Which mobile wallet should you choose?
All three tap-as-you-go Pay solutions now available in Singapore
Singapore is one of the first three countries in the world to have access to all three of the latest mobile payment systems - Apple, Android and Samsung Pay.
The arrival of Android Pay two weeks ago gave Singaporeans the trinity of tap-as-you-go solutions where users add their credit cards to their smartphones.
Will it be a case of no more wallets?
Each system has its own pros and cons and ease of use depends on your phone model and credit card's issuing bank.
Samsung Pay has been making waves with good reason.

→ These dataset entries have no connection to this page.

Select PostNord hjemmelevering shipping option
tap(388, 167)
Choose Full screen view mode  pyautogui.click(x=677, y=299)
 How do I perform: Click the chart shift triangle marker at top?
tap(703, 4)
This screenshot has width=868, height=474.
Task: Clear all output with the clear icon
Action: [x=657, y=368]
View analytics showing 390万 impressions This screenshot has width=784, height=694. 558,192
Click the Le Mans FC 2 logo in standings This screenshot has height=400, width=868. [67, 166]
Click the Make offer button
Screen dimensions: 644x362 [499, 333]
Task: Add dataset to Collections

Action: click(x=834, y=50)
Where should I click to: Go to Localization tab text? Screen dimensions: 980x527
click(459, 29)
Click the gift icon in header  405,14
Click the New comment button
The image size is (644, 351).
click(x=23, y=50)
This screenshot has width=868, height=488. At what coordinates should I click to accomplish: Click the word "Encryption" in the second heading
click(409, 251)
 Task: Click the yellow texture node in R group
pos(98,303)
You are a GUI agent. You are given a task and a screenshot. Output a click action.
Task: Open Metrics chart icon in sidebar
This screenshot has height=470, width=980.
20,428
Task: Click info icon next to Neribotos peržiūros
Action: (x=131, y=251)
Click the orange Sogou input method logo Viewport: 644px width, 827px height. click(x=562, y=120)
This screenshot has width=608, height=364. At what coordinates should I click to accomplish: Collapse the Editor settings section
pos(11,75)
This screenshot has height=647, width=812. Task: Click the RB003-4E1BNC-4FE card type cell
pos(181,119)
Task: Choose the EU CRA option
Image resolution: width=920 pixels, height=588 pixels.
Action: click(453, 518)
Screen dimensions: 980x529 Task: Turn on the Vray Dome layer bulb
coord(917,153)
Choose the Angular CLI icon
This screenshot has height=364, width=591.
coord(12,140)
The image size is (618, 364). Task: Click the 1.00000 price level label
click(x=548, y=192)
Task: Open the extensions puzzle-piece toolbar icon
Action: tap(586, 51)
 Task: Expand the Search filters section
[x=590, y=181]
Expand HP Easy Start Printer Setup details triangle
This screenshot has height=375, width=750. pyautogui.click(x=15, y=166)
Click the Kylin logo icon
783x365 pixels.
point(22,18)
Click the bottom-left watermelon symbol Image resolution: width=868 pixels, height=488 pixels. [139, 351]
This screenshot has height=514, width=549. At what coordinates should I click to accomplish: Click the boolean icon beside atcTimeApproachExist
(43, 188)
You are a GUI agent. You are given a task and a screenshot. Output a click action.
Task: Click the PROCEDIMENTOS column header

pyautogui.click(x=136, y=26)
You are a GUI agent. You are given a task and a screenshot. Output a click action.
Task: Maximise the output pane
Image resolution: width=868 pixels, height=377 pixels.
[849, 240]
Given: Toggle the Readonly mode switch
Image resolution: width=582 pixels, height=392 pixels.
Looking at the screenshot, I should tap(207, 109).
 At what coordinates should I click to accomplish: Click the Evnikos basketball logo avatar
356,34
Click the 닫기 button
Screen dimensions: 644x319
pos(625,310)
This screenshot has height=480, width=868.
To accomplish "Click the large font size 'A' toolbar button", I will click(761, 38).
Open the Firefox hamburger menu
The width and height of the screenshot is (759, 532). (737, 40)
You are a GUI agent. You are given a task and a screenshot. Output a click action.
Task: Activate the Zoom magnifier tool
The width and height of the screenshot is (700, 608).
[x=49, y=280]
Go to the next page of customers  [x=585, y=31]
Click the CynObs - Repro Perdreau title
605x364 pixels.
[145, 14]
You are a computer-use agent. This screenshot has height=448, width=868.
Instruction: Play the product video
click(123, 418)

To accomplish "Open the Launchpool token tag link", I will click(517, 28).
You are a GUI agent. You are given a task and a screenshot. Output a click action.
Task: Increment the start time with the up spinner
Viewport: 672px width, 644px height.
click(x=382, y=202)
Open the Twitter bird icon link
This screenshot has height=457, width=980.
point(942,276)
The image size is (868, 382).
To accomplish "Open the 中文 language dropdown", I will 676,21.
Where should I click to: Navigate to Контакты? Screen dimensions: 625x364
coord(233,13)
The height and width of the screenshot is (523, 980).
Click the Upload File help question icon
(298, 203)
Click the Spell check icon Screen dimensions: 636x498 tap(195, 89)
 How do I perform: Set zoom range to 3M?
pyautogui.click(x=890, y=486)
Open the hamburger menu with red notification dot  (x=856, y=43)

It has the best compatibility with available payment terminals because it supports both NFC and the older magnetic-strip type which makes use of the Magnetic Security Transfer technology.
Any machine or terminal that allows the use of magnetic strip cards will allow your Galaxy phone to use it, thanks to the magnetic coil inside high-end Galaxy devices.
Only Galaxy devices like the S6 Edge+, S7, S7 Edge and Galaxy Note 5 can use Samsung Pay.
CitiBank, DBS, OCBC, POSB, Standard Chartered
Singapore is the third country to get Android Pay. Like Apple Pay, it uses NFC technology.
You can capture your card details by taking a photo or by manually entering your data.
It does not require fingerprint authentication. Instead, it requires your phone's passcode or pattern unlock.
Even then, the extra step is only required after every third transaction.
Android Pay does not work with any apps at the moment, though Google says this will change.
To run Android Pay, your phone has to run Android 4.4 or above and have in-built NFC technology.
DBS, OCBC, POSB, Standard Chartered, UOB
Launched in the US in 2014, but only reached our shores this year.
Apple Pay uses near field communications (NFC) technology to communicate with contactless payment terminals - the same ones which support Visa Paywave and Master Paypass cards.
Apple Pay can capture your credit/debit card information using the iPhone camera. To make your payment, you have to tap your iPhone at the NFC terminal and then use your TouchID fingerprint to verify your payment.
Some iOS apps also work with this system, such as Uber, a feature unique to Apple Pay.
Apple Pay only works on iPhone 5 and later models, as well as the iPad Air 2 and later models.
American Express, DBS, OCBC, POSB, Standard Chartered, United Overseas Bank (UOB)
Samsung Pay has the best compatibility with existing terminals but only works with a limited range of handsets at the moment.
Android Pay works on the most number of handsets, but some users might be concerned over the lack of fingerprint authentication.
Apple Pay has the widest support from banks here and is the only solution currently working with American Express.